In ‘A Christmas Carol’ when Scrooge is with the second spirit Dickens writes about the Christmas Dinner at the Cratchit’s house.
“Then up rose Mrs Cratchit, Cratchit’s wife dressed out but poorly in a twice-turned gown, but brave in ribbons, which are cheap and make a goodly show for sixpence;” (p.67).
As you can see from the above quotation they are poor but proud. They live in a tiny house. Notice how Dickens uses the words ‘brave’ (“brave in ribbons”) and ‘cheap’ (“which are cheap and make a goodly show for sixpence”) to show and to give a point. This relates to my question because it is an entertaining section of the book but at the same time Dickens awakens his reader’s minds to the life and suffering of the poor.
Dickens believed that the lives of the poor could not only be made tolerable by good food, fresh air and clean water. Dirt, bad smells etc. are metaphors for ignorance, want and eventually crime. Congested slums, inner city slaughterhouses and markets like Smithfield and urban burial grounds sickened him. Fat, blood, bones and grease smeared the people, corrupting them. This is a ‘Condition of England’ novel.
“The ways were foul and narrow; the shops and houses wretched; the people half-naked, drunken, slipshod, ugly. Alleys and archways, like so many cesspools, disgorged their offences of smell, and dirt and life, upon the straggling streets; and the whole quarter reeked with crime, with filth and misery”
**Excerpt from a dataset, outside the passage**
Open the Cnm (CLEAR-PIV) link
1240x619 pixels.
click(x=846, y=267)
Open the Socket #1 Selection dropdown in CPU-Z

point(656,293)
The plight of the poor is illustrated to us by a number of things. Bob, who is cowed, bullied in his work and is badly paid to add to his problems. Also the 2nd Chartist Petition about social unrest between employer and employee, e.g. Scrooge’s reform both as man and employer comes about as a result of greater knowledge and ignorance.
Dickens was utterly absorbed in theme of book, sharing joys and sorrows of characters. Dickens is anxious to give other children the childhood he had.
When the third spirit came he took Scrooge outside and this is what it was like:
“Quiet and dark, beside him stood the Phantom, with its outstretched hand. When he roused himself from his thoughtful quest, he fancied from the turn of his hand, and its situation in reference to himself, that the Unseen Eyes were looking at him keenly. It made him shudder, and feel very cold.”
As you can see this long quotation describes all of London at that time. This shows you the corrupting power of money and nature of capitalism. This is the life of the poor families who can just about afford dinner on the table and shabby second hand clothes.
‘A Christmas Carol’ is a story of moral redemption. Scrooge made the readers ware of the conditions of the poor indirectly. He never says that there were poor people lining the street, he always describes them as vulnerable and sympathises with them. The ghosts in the story serve to make the story more palatable. As ghosts are fictitious, it helps to make the story less believable, and more enjoyable.